6.             Distribution.

 

(a)           On
the Payment Date, subject to Section 6(b) herein, the Administrator
shall pay to a Participant an amount equal to the number of Stock Units in the
Participant’s Account multiplied by the Fair Market Value on the day preceding
the Payment Date, such amount being payable in Common Stock.

 

(b)           In
the event that the Company terminates a Participant’s employment for Cause, the
Participant’s entire Account balance shall be forfeited and the Participant
shall have no rights with respect thereto.

 

7.             Designation
of Beneficiary. A Participant may designate or change the designation of a
beneficiary or beneficiaries to receive any payment due hereunder upon the
Participant’s death by filing a written designation with the
Administrator.  The Administrator shall
be bound by the last designation filed with it by the Participant.  In the absence of such designation of a
beneficiary by the Participant, or if no beneficiary so designated shall
survive the Participant, the Participant’s beneficiary shall be the Participant’s
estate.  Any amounts due hereunder
payable to the beneficiary or beneficiaries shall be made on the same terms and
shall be subject to the same conditions as if such amounts were paid to the
Participant.

 

8.             Employment
Rights.  Participation in the Plan
shall not create any right of the Participant to continued employment with the
Company or limit the right of Company to terminate the Participant’s employment
at any time.  Except to the extent
required by applicable law that cannot be waived, the loss of the Account shall
not constitute an element of damages in the event of termination of the
Participant’s employment even if the termination is determined to be in violation
of an obligation of the Company to the Participant by contract or otherwise.

 

5

 

9.             Contractual
Obligation.  The obligations of the
Company hereunder shall be contractual only. The Participant shall rely solely
on the unsecured promise of the Company and nothing herein shall be construed
to give the Participant or any other person or persons any right, title,
interest or claim in or to any specific asset, fund, reserve, account or
property of any kind whatsoever owned by the Company.

 

10.           No
Assignment.

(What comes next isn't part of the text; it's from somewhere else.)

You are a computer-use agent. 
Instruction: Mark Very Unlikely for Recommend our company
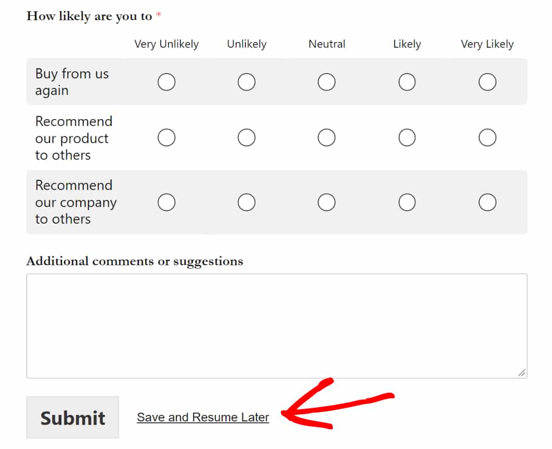coord(167,202)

No right or benefit or payment under the Plan shall be subject
to assignment or other transfer nor shall it be liable or subject in any manner
to attachment, garnishment or execution.

 

11.           Withholding.  The distribution of a Participant’s Account
balance is conditioned upon full satisfaction by the Participant of all tax
withholding requirements with respect to the Account balance.  Payment of applicable withholding taxes is
the obligation of the Participant; provided, however that a Participant may not
satisfy tax withholding obligations through the redemption by the Company of
Stock Units or Common Stock under the Plan. 
The Administrator will prescribe such rules for the withholding of
taxes as it deems necessary.

 

12.           Amendment
or Termination. The Administrator may at any time or times amend the Plan
for any purpose which may at the time be permitted by law, and may at any time
terminate the Plan; provided, that
except as otherwise expressly provided in the Plan the Administrator may not,
without the Participant’s consent, amend the Plan so as to affect materially
and adversely the Participant’s rights under the Plan.